Darris McCord
- McCord in Detroit Lions uniform (Photo from The Detroit News)

No. 78
- Positions: Defensive end, defensive tackle, offensive tackle

Personal information
- Born: January 4, 1933 Detroit, Michigan, U.S.
- Died: October 9, 2013 (aged 80) Bloomfield Hills, Michigan, U.S.
- Listed height: 6 ft 4 in (1.93 m)
- Listed weight: 250 lb (113 kg)

Career information
- High school: Franklin (Franklin, Tennessee); Cass Tech (Detroit);
- College: Tennessee (1951–1954)
- NFL draft: 1955 (3rd round, 36th overall pick)

Career history
- Detroit Lions (1955–1967);

Awards and highlights
- NFL champion (1957); Pro Bowl (1957); First-team All-American (1954); First-team All-SEC (1954);

Career NFL statistics
- Interceptions: 3
- Fumble recoveries: 9
- Total touchdowns: 1
- Sacks: 38.5
- Stats at Pro Football Reference

= Darris McCord =

American football player (1933–2013)

Darris Paul McCord (January 4, 1933 – October 9, 2013) was an American professional football player for 13 seasons with the Detroit Lions of the National Football League (NFL) from 1955 to 1967. He played college football for the Tennessee Volunteers where he was selected by the Football Writers Association of America (FWAA) as a first-team All-American tackle in 1954. He played in the NFL principally as a defensive end. He was a member of the 1957 Lions team that won the NFL championship and was selected to play in the Pro Bowl that year. At the time of his retirement, his 168 games with the Lions was a franchise record.

==Early life==
McCord was born in 1933 in Franklin, Tennessee, and moved to Detroit as a boy when his father sought a factory job. He had four siblings, two sisters, Ura and Betty, and two brothers, Ken and Frank. He began his high school education at Cass Tech in Detroit, but graduated in 1950 from Franklin High School in Tennessee. He also attended the Battle Ground Military Academy for one year after graduating from high school.

==College football==
In 1952, McCord enrolled at the University of Tennessee where he played college football for the Tennessee Volunteers football team under head coaches Robert Neyland in 1952 and Harvey Robinson from 1953 to 1954. He was a member of the 1952 Tennessee team that was ranked #8 in the final AP Poll and played in the 1953 Cotton Bowl Classic. As a senior, he was selected by the Football Writers Association of America as a first-team tackle on the 1954 College Football All-America Team. He also played in the 1954 Blue–Gray Football Classic, the 1955 Senior Bowl, and the 1955 Chicago College All-Star Game.

==Professional football==
McCord was selected by the Detroit Lions in the third round, 36th overall pick, of the 1955 NFL draft. He played for the Lions for 13 years from 1955 to 1967. He alternated between defensive tackle and defensive end through 1958. In 1959, he moved to left defensive end and remained there for the rest of his career with the Lions. In 1957, he played in all 12 regular season games, and both post-season games, for the Lions team that won the NFL West Division and defeated the Cleveland Browns, 59–14, in the 1957 NFL Championship Game. After the 1957 season, McCord was invited to play in the 1958 Pro Bowl.

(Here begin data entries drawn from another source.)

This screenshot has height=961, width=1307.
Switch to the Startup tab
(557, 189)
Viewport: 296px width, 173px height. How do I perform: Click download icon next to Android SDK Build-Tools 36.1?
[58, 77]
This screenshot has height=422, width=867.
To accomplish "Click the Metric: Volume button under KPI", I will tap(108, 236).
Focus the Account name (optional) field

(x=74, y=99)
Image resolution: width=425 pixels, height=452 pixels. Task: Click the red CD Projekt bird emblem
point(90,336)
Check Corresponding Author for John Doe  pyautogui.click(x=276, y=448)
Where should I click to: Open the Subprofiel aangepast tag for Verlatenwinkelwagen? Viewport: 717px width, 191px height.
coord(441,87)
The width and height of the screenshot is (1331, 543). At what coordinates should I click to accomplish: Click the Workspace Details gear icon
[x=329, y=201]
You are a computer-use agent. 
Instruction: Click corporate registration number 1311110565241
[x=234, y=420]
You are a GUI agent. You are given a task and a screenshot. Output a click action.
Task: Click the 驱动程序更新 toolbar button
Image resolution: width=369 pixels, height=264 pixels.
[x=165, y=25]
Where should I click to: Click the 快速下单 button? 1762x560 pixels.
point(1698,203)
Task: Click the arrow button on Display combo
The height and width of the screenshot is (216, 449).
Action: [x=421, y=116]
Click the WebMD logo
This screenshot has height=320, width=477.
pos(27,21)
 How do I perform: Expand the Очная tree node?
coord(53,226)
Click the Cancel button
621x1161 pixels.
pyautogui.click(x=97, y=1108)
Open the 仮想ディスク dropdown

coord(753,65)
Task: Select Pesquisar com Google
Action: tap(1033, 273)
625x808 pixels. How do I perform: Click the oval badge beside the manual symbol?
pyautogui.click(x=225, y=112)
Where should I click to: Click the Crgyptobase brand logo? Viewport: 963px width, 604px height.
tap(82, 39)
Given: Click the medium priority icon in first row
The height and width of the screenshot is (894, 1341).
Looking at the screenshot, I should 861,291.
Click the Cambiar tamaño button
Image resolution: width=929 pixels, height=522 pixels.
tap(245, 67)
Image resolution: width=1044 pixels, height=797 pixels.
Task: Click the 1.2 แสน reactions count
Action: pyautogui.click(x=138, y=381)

McCord was one of the most durable Lions of all-time, missing only two regular-season game during his career. As a member of one of the NFL’s defensive lines termed as the Fearsome Foursome, he teamed up with fellow end Sam Williams, and tackles Alex Karras and Roger Brown, forming one of the most dominant defensive lines of the early 1960s. The Foursome spearheaded a defense that holds two of the top four sack totals in Lions history, with 50 in 1964 and 49 in 1965.

At the time of his retirement, his 168 games with the Lions was a franchise record. Wayne Walker broke McCord's record in 1970, and Jason Hanson is the current record holder.

==Later life==
After retiring from football, McCord operated an engineering reprographics business. He was diagnosed in March 2013 with pancreatic cancer. He died at his home in Bloomfield Hills, Michigan in October 2013 at age 80. He was survived by his wife, Helen, two daughters, and a son.